- What is being asked
Go over the material below and report every line that contains the word "computer".

━━━━━━━━

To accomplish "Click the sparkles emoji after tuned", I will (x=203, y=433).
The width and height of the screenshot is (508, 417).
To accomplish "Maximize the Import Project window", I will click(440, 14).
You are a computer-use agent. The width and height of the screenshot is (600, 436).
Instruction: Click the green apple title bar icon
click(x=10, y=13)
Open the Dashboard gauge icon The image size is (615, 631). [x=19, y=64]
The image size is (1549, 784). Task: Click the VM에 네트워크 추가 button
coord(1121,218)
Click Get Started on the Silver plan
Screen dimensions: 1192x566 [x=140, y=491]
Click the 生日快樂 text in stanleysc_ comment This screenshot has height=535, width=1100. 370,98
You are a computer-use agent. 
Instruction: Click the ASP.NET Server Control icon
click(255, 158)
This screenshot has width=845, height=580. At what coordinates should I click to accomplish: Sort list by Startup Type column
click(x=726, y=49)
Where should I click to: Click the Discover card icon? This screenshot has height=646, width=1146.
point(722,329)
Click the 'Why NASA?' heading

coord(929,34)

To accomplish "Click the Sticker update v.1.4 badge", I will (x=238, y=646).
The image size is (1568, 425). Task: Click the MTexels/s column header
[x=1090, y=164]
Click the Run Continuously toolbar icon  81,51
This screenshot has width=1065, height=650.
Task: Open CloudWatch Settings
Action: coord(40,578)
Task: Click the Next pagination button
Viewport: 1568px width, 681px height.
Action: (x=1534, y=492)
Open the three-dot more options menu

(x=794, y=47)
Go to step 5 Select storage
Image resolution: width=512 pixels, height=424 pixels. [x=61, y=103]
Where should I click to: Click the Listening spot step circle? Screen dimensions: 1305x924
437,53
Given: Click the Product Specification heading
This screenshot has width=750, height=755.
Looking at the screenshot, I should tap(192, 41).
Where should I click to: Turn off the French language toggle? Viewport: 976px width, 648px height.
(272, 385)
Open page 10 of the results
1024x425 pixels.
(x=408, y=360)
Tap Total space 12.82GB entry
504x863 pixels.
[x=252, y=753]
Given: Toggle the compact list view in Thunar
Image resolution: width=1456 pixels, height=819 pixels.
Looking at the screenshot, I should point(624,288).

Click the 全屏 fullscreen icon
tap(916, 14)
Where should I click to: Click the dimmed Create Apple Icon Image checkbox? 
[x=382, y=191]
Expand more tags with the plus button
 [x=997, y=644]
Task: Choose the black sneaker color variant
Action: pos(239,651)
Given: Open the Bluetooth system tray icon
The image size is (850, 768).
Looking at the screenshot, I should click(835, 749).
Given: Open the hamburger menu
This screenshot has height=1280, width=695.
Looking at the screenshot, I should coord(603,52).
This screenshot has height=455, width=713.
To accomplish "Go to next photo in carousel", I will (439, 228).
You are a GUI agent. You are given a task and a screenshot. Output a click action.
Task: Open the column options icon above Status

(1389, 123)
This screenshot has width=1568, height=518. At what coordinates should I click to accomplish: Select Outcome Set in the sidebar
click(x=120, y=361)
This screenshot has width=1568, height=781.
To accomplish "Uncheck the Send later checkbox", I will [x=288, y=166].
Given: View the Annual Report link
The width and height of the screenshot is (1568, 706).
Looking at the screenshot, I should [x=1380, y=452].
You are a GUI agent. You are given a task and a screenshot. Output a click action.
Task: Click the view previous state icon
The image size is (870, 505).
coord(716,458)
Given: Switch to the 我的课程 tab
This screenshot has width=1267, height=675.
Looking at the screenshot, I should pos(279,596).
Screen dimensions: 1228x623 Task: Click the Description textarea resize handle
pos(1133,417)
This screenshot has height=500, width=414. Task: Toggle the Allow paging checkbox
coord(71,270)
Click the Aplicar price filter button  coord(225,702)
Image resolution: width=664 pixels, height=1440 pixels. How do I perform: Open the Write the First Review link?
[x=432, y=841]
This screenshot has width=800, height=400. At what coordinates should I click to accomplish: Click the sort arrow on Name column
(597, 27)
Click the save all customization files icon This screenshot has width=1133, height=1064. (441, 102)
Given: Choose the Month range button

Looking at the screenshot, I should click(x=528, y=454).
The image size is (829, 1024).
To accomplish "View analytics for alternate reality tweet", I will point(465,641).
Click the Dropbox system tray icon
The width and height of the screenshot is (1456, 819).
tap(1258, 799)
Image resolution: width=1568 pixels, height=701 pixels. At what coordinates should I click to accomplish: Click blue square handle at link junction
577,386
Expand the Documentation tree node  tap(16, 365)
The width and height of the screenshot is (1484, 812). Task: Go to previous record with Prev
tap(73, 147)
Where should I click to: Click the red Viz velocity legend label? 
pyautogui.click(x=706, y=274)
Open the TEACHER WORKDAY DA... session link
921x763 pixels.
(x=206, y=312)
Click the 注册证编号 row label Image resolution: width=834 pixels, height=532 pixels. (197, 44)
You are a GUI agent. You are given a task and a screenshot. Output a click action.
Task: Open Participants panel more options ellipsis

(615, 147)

━━━━━━━━

- Solved problem
You are a computer-use agent. The width and height of the screenshot is (600, 436).
You are a computer-use agent. 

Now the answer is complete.